Crônicas de Cinema


Luzes da cidade (I) (O anjo da paz)

LUZES DA CIDADE (I) (O ANJO DA PAZ)

 

Um dia, na cidade de Los Angeles, me foi dado ver uma coisa emocionante. Às primeiras imagens de guerra num jornal cinematográfico, o público que enchia o cinema começou a vaiar. Foi uma vaia estrondosa, que sufocou umas poucas palmas tímidas a saudar na tela a figura de um conquistador, e o estourar das bombas e morteiros nos campos de batalha.

O povo vaiava a guerra. Não aquela determinada guerra, de que participava com o seu sangue, mas a guerra em si, qualquer guerra, a sua existência entre os homens e a exaltação do espírito guerreiro. Naquele dia, o povo que enchia um cinema de Los Angeles vaiou a guerra e tudo o que ela representa de horror e atraso de vida. O povo execrou a guerra com toda a sua força coletiva, e não hesitou em manifestá-lo claramente, em apupos e assovios que se estenderam durante todo o decorrer das imagens da tela.

O que fazia o povo assim vaiar uma guerra pela qual estava pagando com o seu sangue? Que impulso o levava a clamar contra a violência que se desenrolava diante de seus olhos — ele já por demais habituado a tais imagens, encontráveis diariamente em todos os cinemas da sua cidade? O que fazia o povo vaiar assim a guerra era a presença de um anjo dentro desse cinema, a sua presença cotidiana.

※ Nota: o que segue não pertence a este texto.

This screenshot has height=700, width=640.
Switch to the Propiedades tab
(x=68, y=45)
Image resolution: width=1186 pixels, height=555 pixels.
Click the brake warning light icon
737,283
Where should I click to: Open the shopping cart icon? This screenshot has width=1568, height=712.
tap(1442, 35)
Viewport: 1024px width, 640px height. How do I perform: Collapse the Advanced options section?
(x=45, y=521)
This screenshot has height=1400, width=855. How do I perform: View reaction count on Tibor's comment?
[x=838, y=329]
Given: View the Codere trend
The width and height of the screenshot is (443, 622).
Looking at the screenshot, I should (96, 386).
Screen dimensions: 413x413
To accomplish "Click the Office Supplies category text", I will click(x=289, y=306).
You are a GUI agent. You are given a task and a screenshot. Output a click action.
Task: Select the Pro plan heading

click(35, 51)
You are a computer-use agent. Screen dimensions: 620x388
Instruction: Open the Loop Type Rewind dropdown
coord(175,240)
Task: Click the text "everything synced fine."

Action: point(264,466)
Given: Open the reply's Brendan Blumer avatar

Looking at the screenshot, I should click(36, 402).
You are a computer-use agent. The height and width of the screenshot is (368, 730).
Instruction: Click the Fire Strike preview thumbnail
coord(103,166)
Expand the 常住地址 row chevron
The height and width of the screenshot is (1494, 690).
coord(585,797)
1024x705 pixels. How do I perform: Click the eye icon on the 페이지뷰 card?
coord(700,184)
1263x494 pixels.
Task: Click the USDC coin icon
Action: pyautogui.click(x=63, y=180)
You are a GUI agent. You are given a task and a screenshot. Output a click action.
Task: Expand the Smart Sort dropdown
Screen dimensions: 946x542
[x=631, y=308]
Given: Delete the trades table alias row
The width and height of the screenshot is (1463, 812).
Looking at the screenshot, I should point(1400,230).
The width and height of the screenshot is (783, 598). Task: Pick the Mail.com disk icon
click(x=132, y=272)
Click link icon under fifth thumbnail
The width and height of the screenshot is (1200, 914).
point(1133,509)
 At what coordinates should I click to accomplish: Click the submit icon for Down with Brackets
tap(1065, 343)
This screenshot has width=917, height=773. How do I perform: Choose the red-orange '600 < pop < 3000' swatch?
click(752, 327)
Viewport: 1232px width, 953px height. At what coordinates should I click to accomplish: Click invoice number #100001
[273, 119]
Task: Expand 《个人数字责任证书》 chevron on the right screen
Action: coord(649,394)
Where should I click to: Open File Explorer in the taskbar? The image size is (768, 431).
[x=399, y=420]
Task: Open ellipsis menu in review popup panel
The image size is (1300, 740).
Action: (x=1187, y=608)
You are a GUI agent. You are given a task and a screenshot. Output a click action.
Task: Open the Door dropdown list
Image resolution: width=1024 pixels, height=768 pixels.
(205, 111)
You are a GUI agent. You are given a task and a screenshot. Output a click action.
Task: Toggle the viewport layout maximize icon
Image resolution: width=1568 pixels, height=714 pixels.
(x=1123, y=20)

Porque aquele cinema vinha sendo, desde alguns dias, habitado pelo anjo da paz, e as multidões vinham vê-lo caminhar entre os homens, metido em sua estranha indumentária a que faltavam asas — mas um anjo, um legítimo anjo, com bondade, e a esperança e a coragem de um anjo, e sobretudo sua mudez. Sim, porque é coisa sabida que um verdadeiro anjo não fala.

O Vagabundo voltara às telas, depois de muitos anos. Voltara com os mesmos pés espalhados, o mesmo fraque roto, o mesmo chapéu-coco sempre no alto, saudando cortesmente a todos. O mesmo medo à polícia, o mesmo entusiasmo pela vida, o mesmo eterno lirismo e o mesmo amor à mulher. Voltara o Homenzinho com o seu olhar batido, sua fome, seu patético, sua paciência para a luta, trazendo em sua pantomima uma mensagem simples de amor e perdão.

Sua presença por umas poucas semanas na cidade de Los Angeles amoleceu, no coração das plateias, o barro duro da vida com lágrimas de riso e de pranto. Todos se sentiram um pouco melhores, bastante mais certos de que a existência, e o mundo, não são feitos apenas de egoísmo, mal-entendidos, guerras e delações.

Agora o Vagabundo veio nos fazer uma visita. Que a sua presença, aliás, pouco noticiada, entre nós, possa trazer ao coração dos homens desta cidade, a que a luta cotidiana, os sacrifícios impostos, corrupção dos tempos, a desatenção e indiferença gerais vêm também endurecendo —, que ela possa trazer o calor das lágrimas que a sua emocionante figura e o seu emocionante caminho sabem melhor que nada neste mundo despertar e desatar.